Excerpt provided:

[CentOS] Loss of Ethernet adaptor

Wed Oct 15 15:41:05 UTC 2014
James B. Byrne <byrnejb at harte-lyne.ca>

This is a return to an issue I first raised back in June. We had a similar
occurrence in September while I was away and so I am revisiting the entire
matter.

Steve Clark on 6 Jun 16:02 2014 wrote:
> Hi,
>
> We ran into this problem also - the interface would disappear.
> There is newer e1000e driver that fixes it or you could
> add pcie_aspm=off to your kernel command line.
>
> HTH,
> Steve

I have run into other reports of similar occurrences and some of these refer
to this bug report:  https://bugzilla.redhat.com/show_bug.cgi?id=632650

However, that report is closed as being  a duplicate of: 
https://bugzilla.redhat.com/show_bug.cgi?id=562273

Which is not available to viewing by the great unwashed.

Information supplied:
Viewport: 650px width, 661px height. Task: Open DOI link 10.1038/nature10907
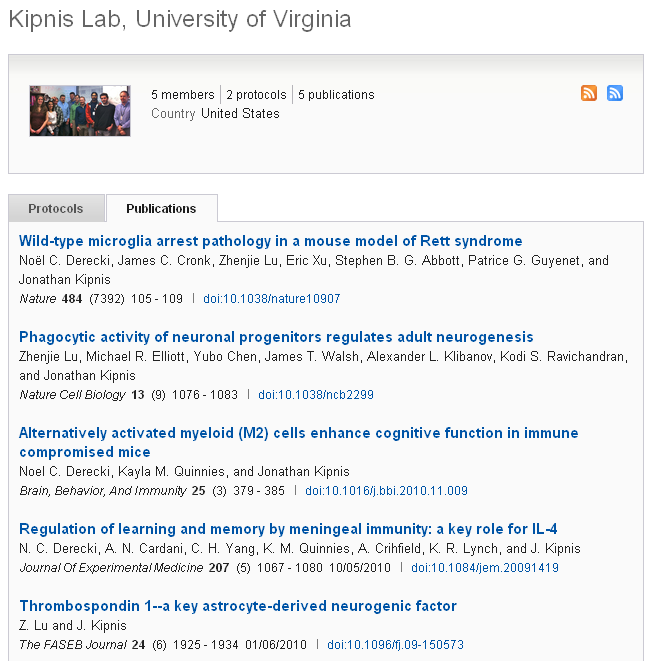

Written problem:
Answer these from the post about the lost Ethernet adaptor:
(a) In which month did the author first raise the issue?
(b) What option did Steve Clark suggest adding to the kernel command line?
(c) Which bug report is the report numbered 632650 closed as a duplicate of?

Result:
(a) June
(b) pcie_aspm=off
(c) https://bugzilla.redhat.com/show_bug.cgi?id=562273